“Cuando hemos aprendido cómo
escuchar a los árboles, entonces la brevedad y la rapidez y la precipitación
infantil de nuestros pensamientos alcanzan una dicha incomparable” afirmaba el
genial escritor alemán.
Es difícil desasociar la sensibilidad artística de aquella que nos
permite apreciar, y abrazar, el alma de la naturaleza. Incluso podríamos
afirmar que la esencia primigenia de la estética, de las artes y de nuestras
múltiples abstracciones en torno a la belleza, se origina en esa perfección
retórica que pregonan las caídas de agua, las estructuras florales, los
imperturbables desiertos o las intrigantes selvas.

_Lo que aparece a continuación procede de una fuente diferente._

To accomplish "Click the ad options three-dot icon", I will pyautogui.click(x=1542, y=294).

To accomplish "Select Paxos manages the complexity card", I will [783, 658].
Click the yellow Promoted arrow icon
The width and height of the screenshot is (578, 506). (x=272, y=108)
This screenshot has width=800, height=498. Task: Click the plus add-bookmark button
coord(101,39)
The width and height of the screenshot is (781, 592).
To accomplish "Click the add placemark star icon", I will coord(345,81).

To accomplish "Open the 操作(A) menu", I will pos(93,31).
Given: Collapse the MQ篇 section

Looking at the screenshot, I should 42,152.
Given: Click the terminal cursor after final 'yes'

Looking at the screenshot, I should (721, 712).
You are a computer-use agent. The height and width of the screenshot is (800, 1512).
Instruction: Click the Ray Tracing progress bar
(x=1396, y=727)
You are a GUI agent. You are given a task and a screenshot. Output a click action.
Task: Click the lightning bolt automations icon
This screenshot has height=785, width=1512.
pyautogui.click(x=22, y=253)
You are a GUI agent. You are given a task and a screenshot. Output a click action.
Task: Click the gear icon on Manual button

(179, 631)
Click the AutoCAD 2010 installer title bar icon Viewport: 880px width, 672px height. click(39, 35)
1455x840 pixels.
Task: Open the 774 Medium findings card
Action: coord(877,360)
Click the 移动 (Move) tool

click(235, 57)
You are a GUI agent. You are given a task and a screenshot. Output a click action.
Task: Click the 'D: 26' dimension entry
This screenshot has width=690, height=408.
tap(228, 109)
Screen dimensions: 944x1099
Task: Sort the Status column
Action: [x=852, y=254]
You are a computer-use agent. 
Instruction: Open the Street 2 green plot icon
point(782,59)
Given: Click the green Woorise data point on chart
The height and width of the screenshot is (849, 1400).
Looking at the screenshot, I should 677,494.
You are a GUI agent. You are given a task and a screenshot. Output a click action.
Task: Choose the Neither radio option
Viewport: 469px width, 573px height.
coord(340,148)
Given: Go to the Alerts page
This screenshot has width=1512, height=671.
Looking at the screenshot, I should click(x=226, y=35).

Tomando en cuenta lo anterior, no debiera sorprendernos que Herman
Hesse, el genial autor alemán, haya sido capaz de hilar un tributo literario a
los árboles; esos pilares que irradian la más reconfortante sabiduría. Este
fragmento fue tomado de su libro
Wanderung: Aufzeichnungen (Berlin: Fischer,
1920; traducido al inglés como Wandering: Notes and Sketches y al español como
El caminante).
En sus copas susurran el mundo, sus raíces descansan en lo infinito,
pero no se pierden en él, sino que persiguen con toda la fuerza de su
existencia una sola cosa: cumplir su propia ley, que reside en ellos,
desarrollar su propia forma, representarse a sí mismos. Nada hay más ejemplar y
más santo qué un árbol hermoso y fuerte. Cuando se ha talado un árbol y éste
muestra al mundo su herida mortal, en la clara circunferencia de su cepa y
monumento puede leerse toda su historia: en los cercos y deformaciones están
descritos con facilidad todo su sufrimiento, toda la lucha, todas las
enfermedades, toda la dicha y prosperidad, los años frondosos, los ataques
superados y las tormentas sobrevividas. Y cualquier campesino joven sabe que la
madera más dura y noble tiene los cercos más estrechos, que en lo alto de las
montañas y en peligro constante crecen los troncos más fuertes, ejemplares e
indestructibles.
Herman Hesse en Montagnola, 1919
Los árboles son santuarios. Quien sabe hablar por ellos, quien sabe
escucharles, aprende la verdad. No predican doctrinas y recetas; predican
indiferentes al detalle, la ley primitiva de la vida.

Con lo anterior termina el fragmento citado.